Arrow-right Camera
The Spokesman-Review Newspaper
Spokane, Washington  Est. May 19, 1883

Predicament: Home And Not Alone

Leonard Pitts Knight-Ridder

I pulled a Stupid Dad Trick the other day. It was a grievous faux pas that, to hear my 12-year-old tell it, will have a dire impact on his social standing.

What I did was, I told him to go to bed.

It was about 10 o’clock. I went into the room where he was entertaining a couple of pals and told him to wrap it up because it was sack time.

Marlon came to me a few minutes later - stricken, embarrassed, pleading.

“Dad, next time, could you just call me aside? Don’t say ‘bedtime’ in front of my friends.”

Being the caring, nurturing parent I am, I offered to develop a code. “When it’s time for bed, I’ll just say, ‘Marlon, I need you to do a lube job on the car.”’

He didn’t see what was so funny.

To hear my son tell it, he’s the last child in North America to suffer the indignity of a bedtime.

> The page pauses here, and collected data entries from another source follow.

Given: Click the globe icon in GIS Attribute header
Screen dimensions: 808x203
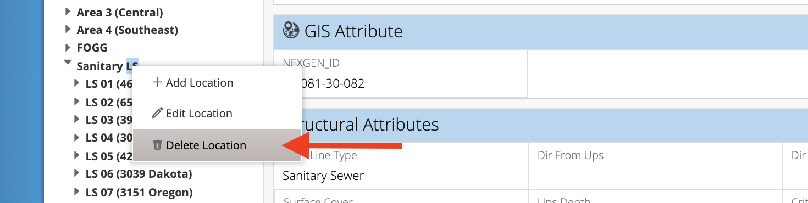Looking at the screenshot, I should [x=290, y=31].
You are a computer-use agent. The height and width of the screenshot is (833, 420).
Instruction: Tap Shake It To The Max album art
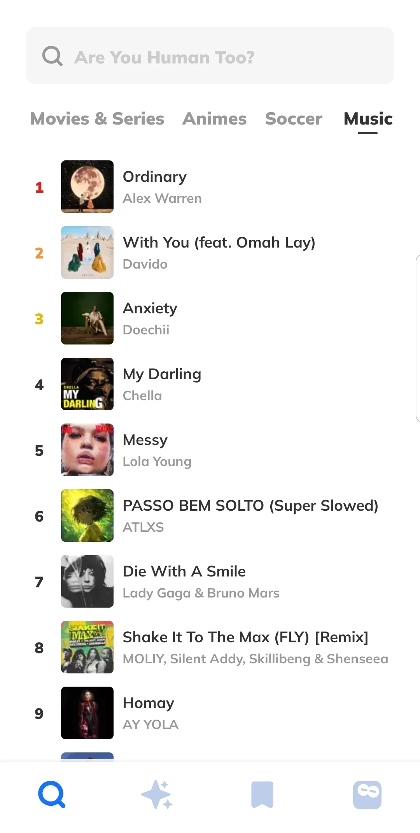[87, 647]
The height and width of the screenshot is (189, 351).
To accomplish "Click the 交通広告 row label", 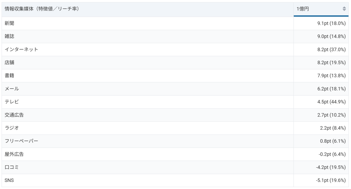I will [14, 115].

His friends, he says, get to stay up as long as they want to. Even on school nights.

He’s probably right.

It’s hard to make a late-night run to the supermarket these days without noticing sprouts much younger than Marlon tagging along after their folks. Bedtime has become an artifact of the past, a relic fully as quaint as grandma’s spittoon, a casualty of the lightning age.

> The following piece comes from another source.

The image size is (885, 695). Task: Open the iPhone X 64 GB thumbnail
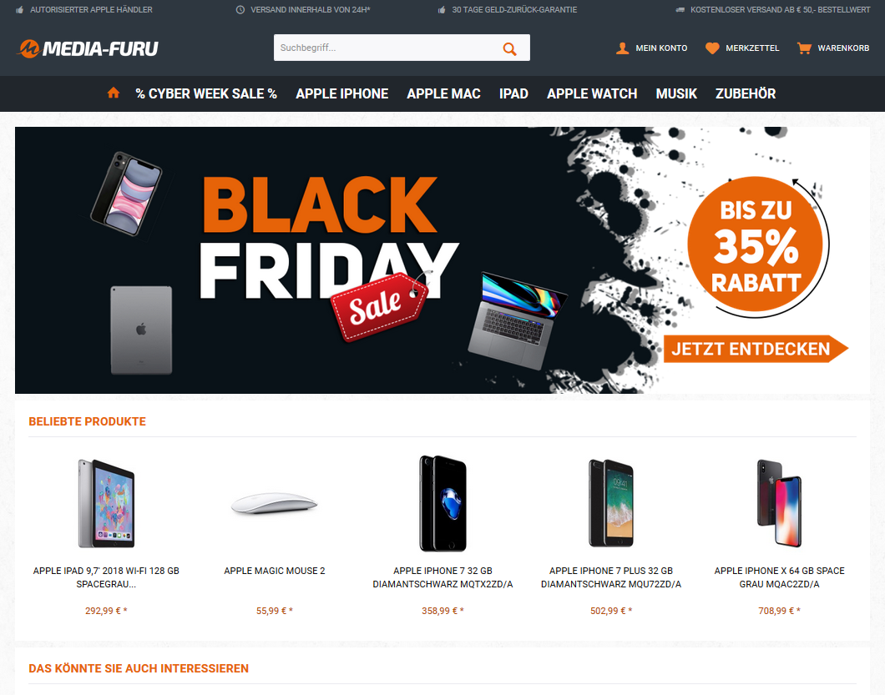(780, 503)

“It’s a faster pace,” says LaVerne Turck of the North Andrews Preschool Academy in Fort Lauderdale. “With the kind of working hours parents have today, and with both parents needing to work, you don’t have a parent who’s at home at all times. Children are staying up later because (parents are) not able to provide them with the essentials until after they come home.”

Anneris Silva, director of the Christian Day Care and Preschool in Coral Gables, agrees. “Life isn’t as structured as it used to be. Things have changed so much.”

But you know what hasn’t changed? The human body, which, for all the advances of science and the miracles of medicine, still needs sleep to regenerate itself. Children, says Turck, need “anywhere from 10 to 12 hours” of down time. Parents often have trouble rousing their kids in the morning, she says, “but they don’t equate that with the fact that the children don’t have a specific bedtime.”

But you can hardly blame parents. They’re just trying to keep up. Talk to any parent and the refrain is the same: Adults are sleep-deprived themselves.

One reason is that life has never come with so many options before. Consider leisure time. What were your options 20 years ago? Read a book, watch TV, go to the movies, talk with friends. But now? We’ve got books online, books on tape, six major TV networks, up to 500 cable channels, pay TV, video, laser discs, chat groups in cyberspace, computer dating …

And we still have to find time to wash the car, do the shopping, play with the kids, balance the checkbook, do some exercise, get dinner, call your mom and get that memo done before the boss has a hissy fit that registers on the Richter scale.

Sleep? I predict major millions and a social revolution named in the honor of the person who finds a way to render that little inconvenience unnecessary.

In the meantime, here we sit in the land of the walking zombies, where the clock ticks too fast, and there’s never enough time, and life is completely unfair because Marlon Anthony Pitts still has to go to bed at 9 o’clock on school nights, 10 other nights.

The poor deprived kid. His mom hasn’t worked outside the home in five years. His dad works from the house as often as not, so his folks get plenty of time with him. In fact, by 9 or 10 p.m., they’re usually quite thoroughly sick of him.

The last thing that comes out of Marlon’s bedroom every night is a plaintive whine that Bruce and Nicole are “lucky” because their parents let them stay up till dawn if they want to. Of course, Nicole’s and Bruce’s folks also work punishing schedules that keep them away from home - and their kids - for long hours.

My son doesn’t know it, but he’s the luckiest kid on the block.